J. Pruitt Family Department of Biomedical Engineering, College of Engineering, University of Florida, Gainesville, Florida, United States of America.
Brain Rehabilitation Research Center, Malcom Randall VA Medical Center, Gainesville, Florida, United States of America.
PLoS One. 2021 Aug 17;16(8):e0254338. doi: 10.1371/journal.pone.0254338. eCollection 2021.
In stroke survivors, a treatment-resistant problem is inability to volitionally differentiate upper limb wrist extension versus flexion. When one intends to extend the wrist, the opposite occurs, wrist flexion, rendering the limb non-functional. Conventional therapeutic approaches have had limited success in achieving functional recovery of patients with chronic and severe upper extremity impairments. Functional magnetic resonance imaging (fMRI) neurofeedback is an emerging strategy that has shown potential for stroke rehabilitation.
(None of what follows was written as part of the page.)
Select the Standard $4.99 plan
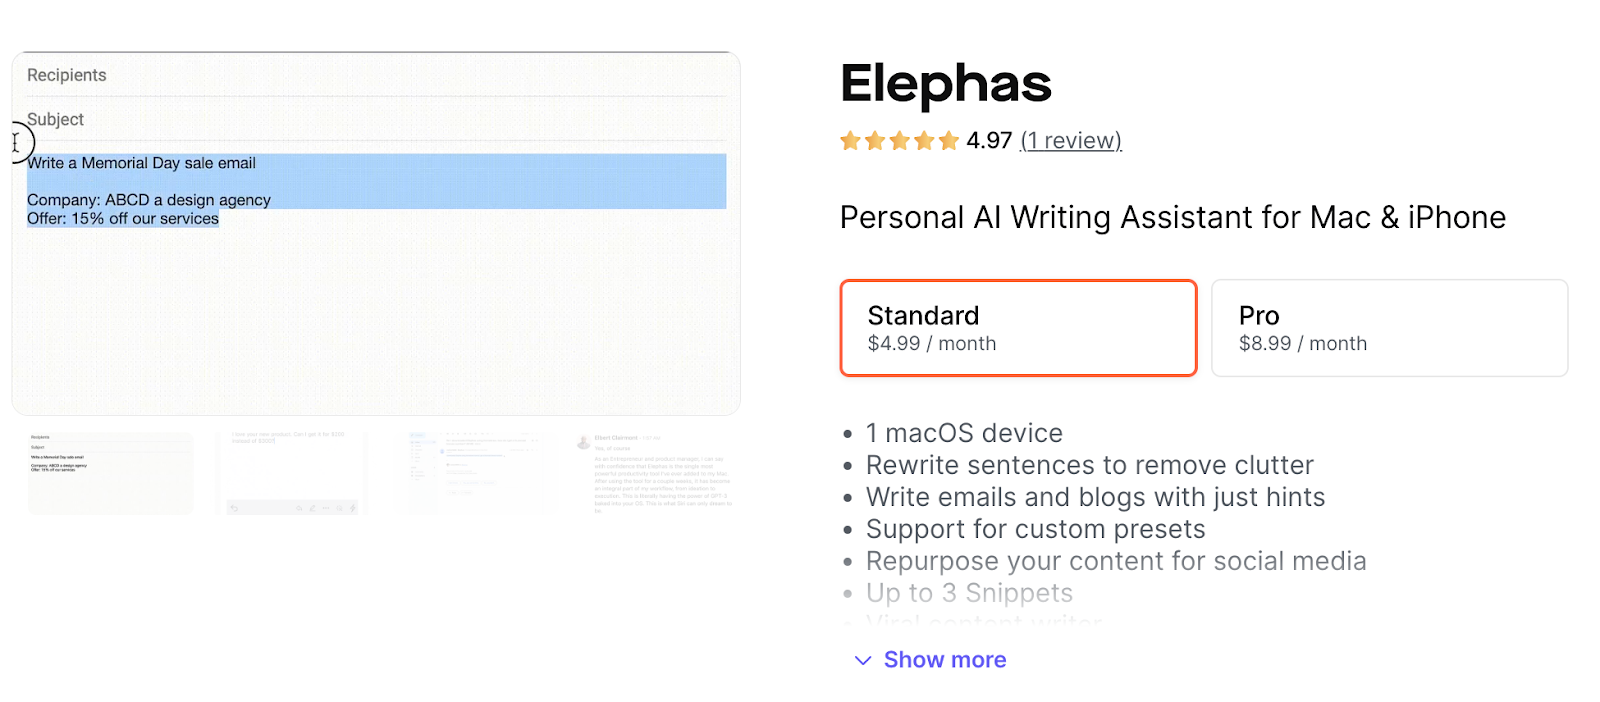The image size is (1600, 702). point(1018,328)
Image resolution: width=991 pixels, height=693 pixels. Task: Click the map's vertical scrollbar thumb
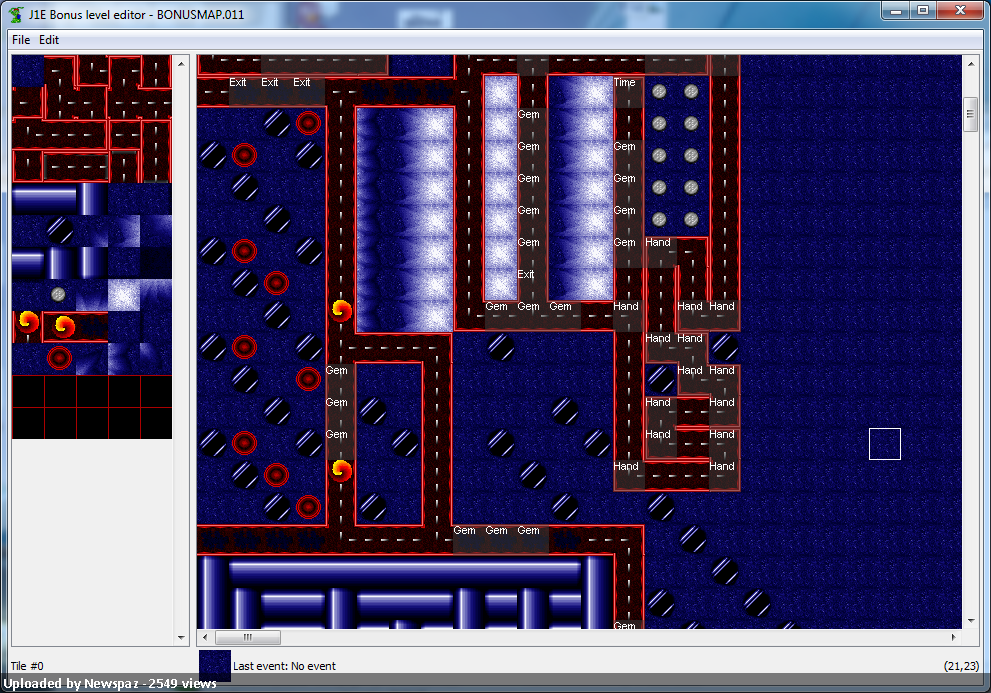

There is a lack of information regarding unique blood-oxygenation-level dependent (BOLD) cortical activations uniquely controlling execution of wrist extension versus uniquely controlling wrist flexion. Therefore, a first step in providing accurate neural feedback and training to the stroke survivor is to determine the feasibility of classifying (or differentiating) brain activity uniquely associated with wrist extension from that of wrist flexion, first in healthy adults.
We studied brain signal of 10 healthy adults, who performed wrist extension and wrist flexion during fMRI data acquisition. We selected four types of analyses to study the feasibility of differentiating brain signal driving wrist extension versus wrist flexion, as follows: 1) general linear model (GLM) analysis; 2) support vector machine (SVM) classification; 3) 'Winner Take All'; and 4) Relative Dominance.
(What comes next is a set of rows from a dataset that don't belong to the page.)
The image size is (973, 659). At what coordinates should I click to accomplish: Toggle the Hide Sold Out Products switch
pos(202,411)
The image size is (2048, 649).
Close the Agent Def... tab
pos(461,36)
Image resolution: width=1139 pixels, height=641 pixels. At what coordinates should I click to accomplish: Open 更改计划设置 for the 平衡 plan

With these four methods and our data, we found that few voxels were uniquely active during either wrist extension or wrist flexion. SVM resulted in only minimal classification accuracies. There was no significant difference in activation magnitude between wrist extension versus flexion; however, clusters of voxels showed extension signal > flexion signal and other clusters vice versa. Spatial patterns of activation differed among subjects.
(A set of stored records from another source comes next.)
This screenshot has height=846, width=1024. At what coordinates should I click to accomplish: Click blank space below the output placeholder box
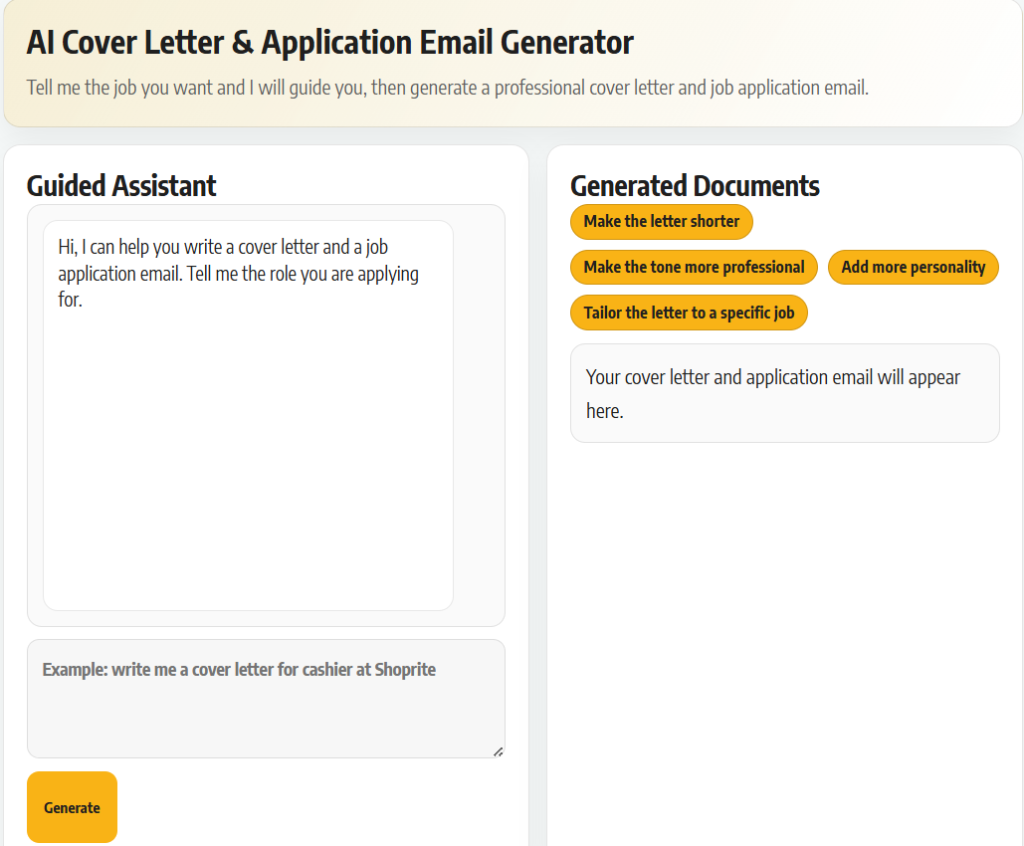pos(784,620)
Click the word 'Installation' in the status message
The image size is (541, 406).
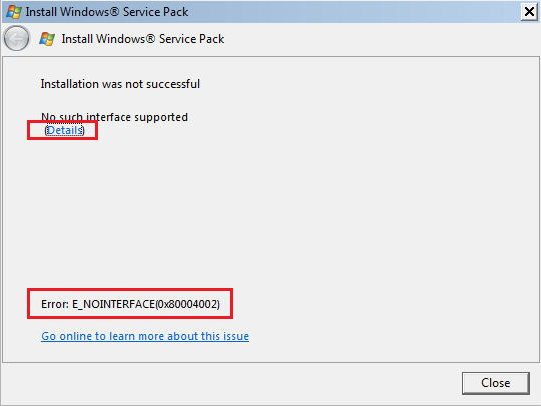tap(70, 84)
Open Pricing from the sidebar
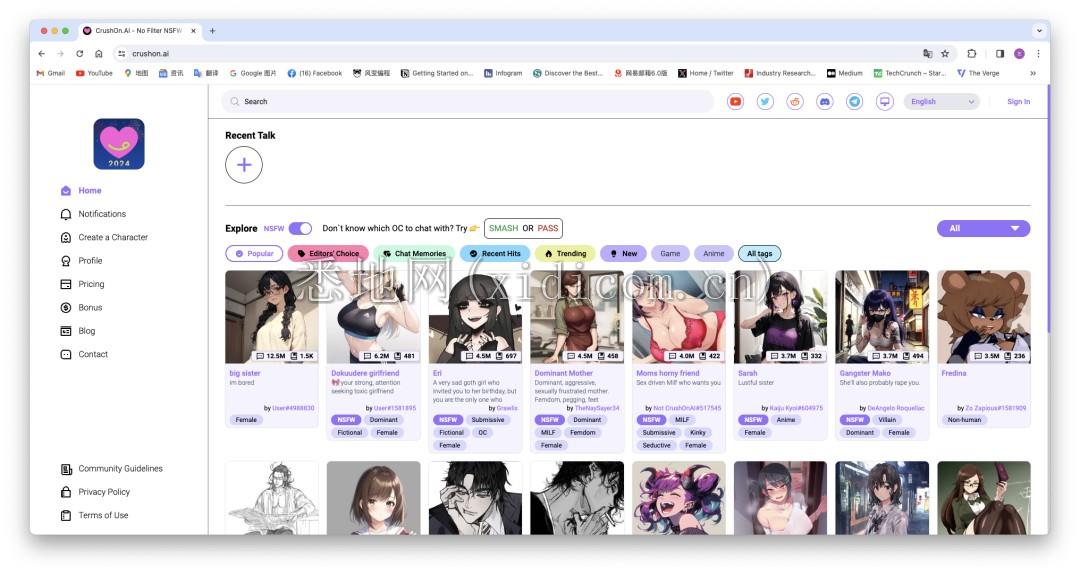This screenshot has height=574, width=1080. tap(91, 284)
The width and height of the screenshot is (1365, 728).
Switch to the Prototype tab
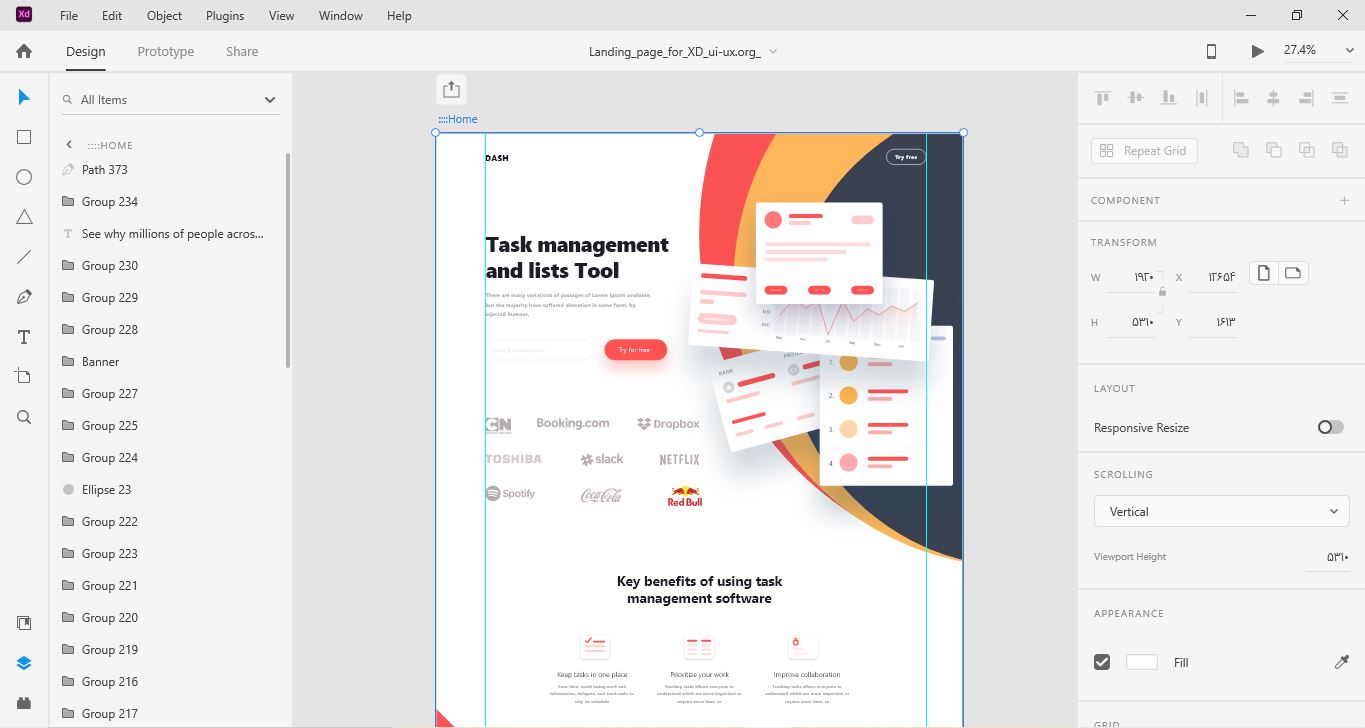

We encountered a number of obstacles to obtaining clear group results in healthy adults. These obstacles included the following: high variability across healthy adults in all measures studied; close proximity of uniquely active voxels to voxels that were common to both the extension and flexion movements; in general, higher magnitude of signal for the voxels common to both movements versus the magnitude of any given uniquely active voxel for one type of movement. Our results indicate that greater precision in imaging will be required to develop a truly effective method for differentiating wrist extension versus wrist flexion from fMRI data.
在中风幸存者中,存在一种治疗抵抗性问题,即无法自主区分上肢手腕伸展和弯曲。当一个人意图伸展手腕时,相反的情况会发生,即手腕弯曲,导致肢体失去功能。传统的治疗方法在实现慢性和严重上肢损伤患者的功能恢复方面收效有限。功能磁共振成像(fMRI)神经反馈是一种新兴的策略,已显示出在中风康复方面的潜力。关于独特的血氧水平依赖(BOLD)皮质激活,以独特的方式控制手腕伸展的执行与独特的方式控制手腕弯曲的信息很少。因此,为中风幸存者提供准确的神经反馈和训练的第一步是确定区分(或区分)与手腕伸展相关的大脑活动与与手腕弯曲相关的大脑活动的可行性,首先是在健康成年人中。
我们研究了 10 名健康成年人的大脑信号,他们在 fMRI 数据采集过程中进行了手腕伸展和手腕弯曲。我们选择了四种分析方法来研究区分驱动手腕伸展与手腕弯曲的大脑信号的可行性,如下所示:1)广义线性模型(GLM)分析;2)支持向量机(SVM)分类;3)“胜者通吃”;4)相对优势。
使用这四种方法和我们的数据,我们发现很少有体素在手腕伸展或弯曲时具有独特的活性。SVM 仅导致最小的分类准确性。手腕伸展与弯曲之间的激活幅度没有显著差异;然而,体素簇显示伸展信号>弯曲信号,其他簇则相反。激活的空间模式在不同的受试者之间存在差异。
我们在健康成年人中获得明确的组结果遇到了许多障碍。这些障碍包括以下几点:在所有研究的测量中,健康成年人之间的变异性很高;唯一活跃的体素与同时适用于伸展和弯曲运动的体素非常接近;通常,同时适用于两种运动的体素的信号幅度大于任何给定的单一运动的唯一活跃体素的幅度。我们的结果表明,为了从 fMRI 数据中开发出一种真正有效的区分手腕伸展与手腕弯曲的方法,需要更高的成像精度。